_Records supplied_:
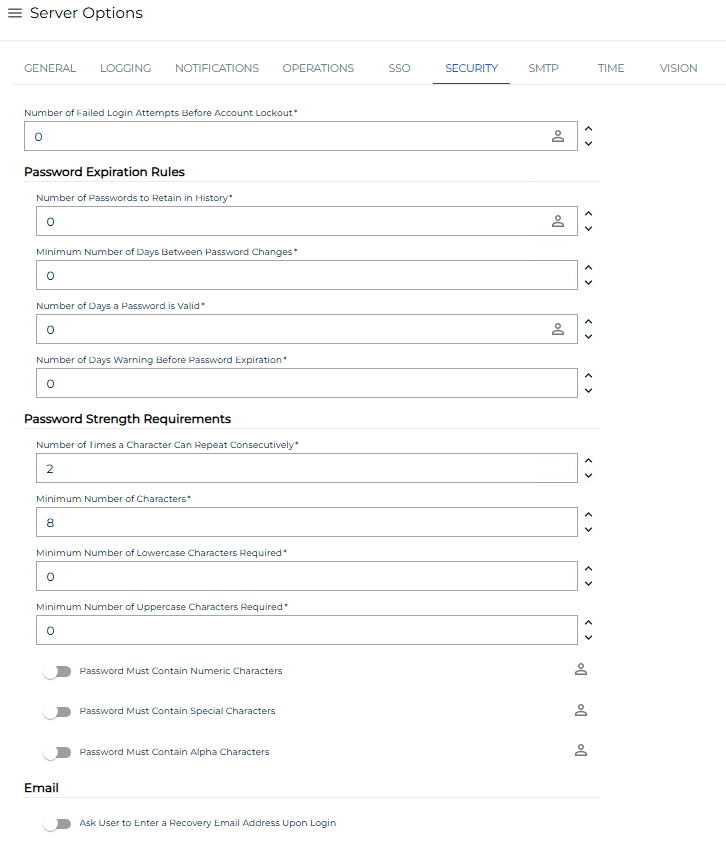The height and width of the screenshot is (851, 726).
Task: Increase Failed Login Attempts with up arrow
Action: coord(588,129)
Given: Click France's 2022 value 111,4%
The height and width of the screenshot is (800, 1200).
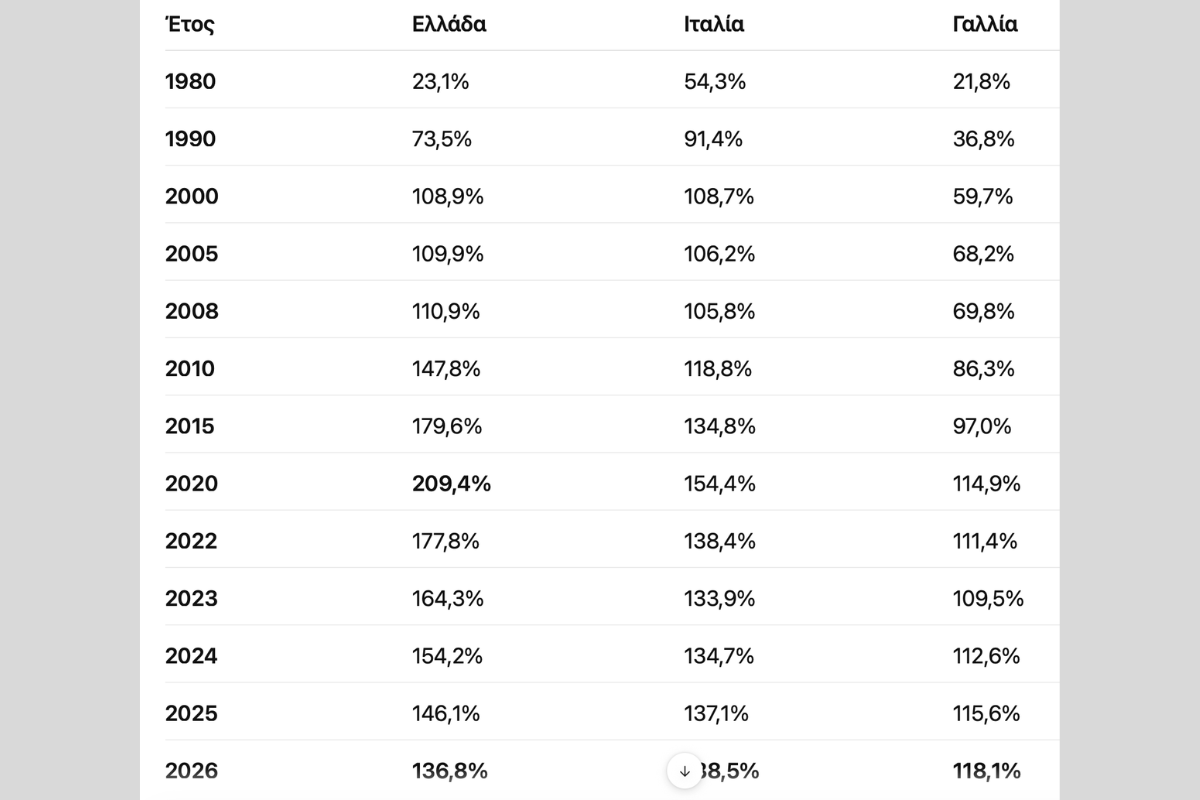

_Problem_:
Nothing but the lines from the line with "Given: Click France's 2022 value 111,4%" through the last line of the listing above should be repeated, and pictures should be left out.

_Written answer_:
Given: Click France's 2022 value 111,4%
The height and width of the screenshot is (800, 1200).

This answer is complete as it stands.